Para autor de livros sobre o aquecimento global, a preocupação do público leigo com o clima atingiu um ponto sem voltaO escritor Mark Lynas, natural de Fiji e formado na Grã-Bretanha, investiu seus últimos anos em alertar o público leigo sobre os impactos - e especialmente os perigos - do aquecimento global. A preocupação do público, diz ele, cresceu "mais rápido do que o desenvolvimento de tecnologias limpas". Lynas é autor de três livros sobre o gênero (nenhum traduzido para o português). O último, Six Degrees: Our Future on a Hotter Planet ("Seis graus: nosso futuro em um planeta mais quente", em inglês), lançado no ano passado, segue igual linha, assim como a série SOS Aquecimento Global, inspirada nele, que o canal pago Nat Geo estréia hoje: o que pode acontecer com a Terra à medida que a temperatura suba gradualmente devido ao efeito estufa exacerbado.
Na série, incertezas científicas sobre o impacto do aquecimento global são deixadas de lado. Por quê?

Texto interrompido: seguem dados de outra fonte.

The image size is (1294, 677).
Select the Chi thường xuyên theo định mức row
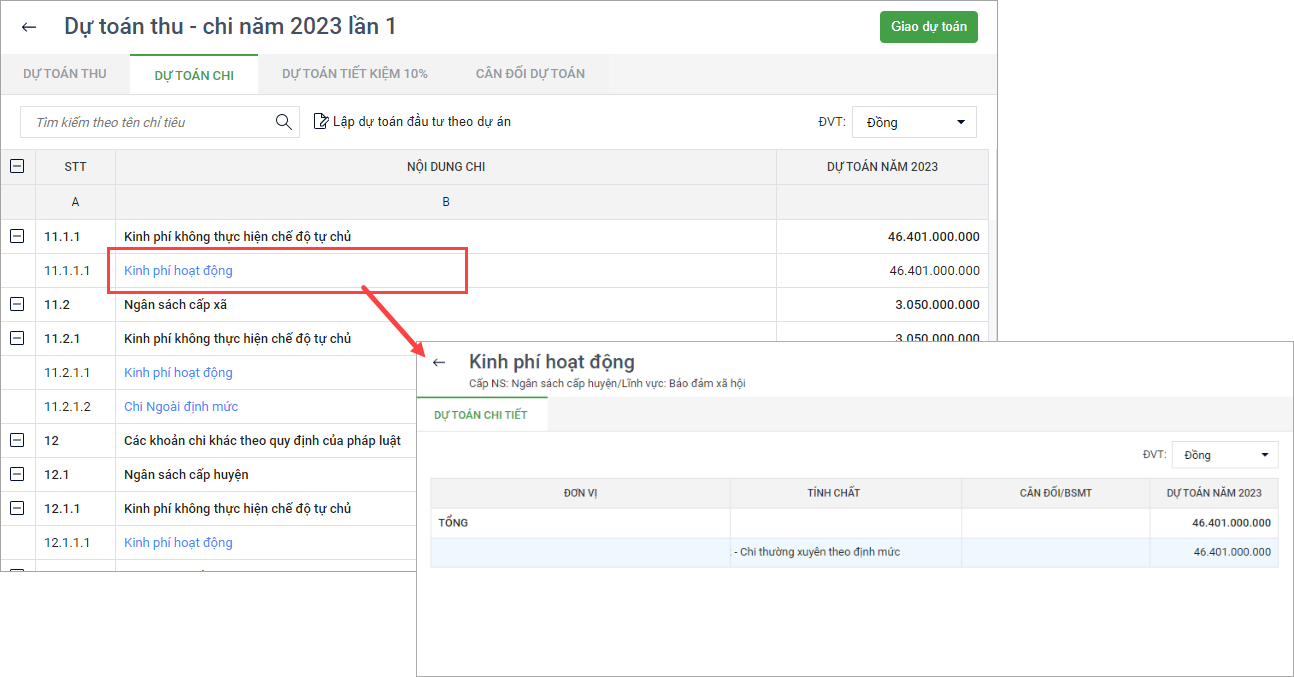click(x=819, y=552)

Há incertezas e nuances científicas ligadas a todas as projeções, assim como detalhamentos sobre cada ponto citado na série, e claramente não é possível colocar tudo. É o caso de quando sentiremos 1°C ou 6°C a mais, se será no fim do século ou antes ou nunca, porque isso depende das decisões políticas que tomamos sobre quanto combustível fóssil vamos queimar. Essa é a maior incerteza de todas. O melhor a fazer é analisar as probabilidades: há 20% de chance de essa ou aquela temperatura ser alcançada. Assim as pessoas podem tomar uma decisão sobre qual cenário preferem enfrentar.
Qual é seu desejo com os livros e, agora, com a série?
Minha intenção é simplesmente popularizar a melhor ciência disponível, que normalmente está restrita aos acadêmicos e a bibliotecas. Conversei durante muito tempo com diversos especialistas para reunir essas projeções e transmiti-las para as pessoas que não possuem treinamento científico. E isso significa também tentar individualizar os impactos das mudanças do clima.
A preocupação do público cresceu nos últimos anos?
Sim, cresceu exponencialmente, provavelmente mais rápido do que o desenvolvimento de tecnologias limpas. Certamente um marco desse movimento é o filme do (ex-vice-presidente americano) Al Gore, Uma Verdade Inconveniente, que já tem três anos. Esse, na verdade, é o "tipping point" (o ponto sem volta) do crescimento do interesse do público sobre o assunto, com impacto global. Além disso, a população vê e sente as alterações no ambiente. Com a união dos dois fatores, é possível observar um incremento da preocupação.
Certas alterações ambientais são provocadas por pessoas simples, que desejam apenas garantir o sustento e que não conhecem outra forma de vida. Como falar com essas pessoas?
É certo que muito do desmatamento, por exemplo, que acontece na Amazônia e na Indonésia é feito por pessoas que buscam a subsistência. Porém, numa proporção muito provavelmente maior, a derrubada e a queimada são conduzidas por produtores de biocombustíveis, no caso da Indonésia, ou madeireiros e pecuaristas, no caso do Brasil, que têm acesso à informação. Certamente precisamos desenvolver estratégias para combater a pobreza, como maneira de reduzir a pressão sobre a floresta, mas também precisamos manter a floresta em pé com, talvez, a inclusão de florestas no mercado de carbono.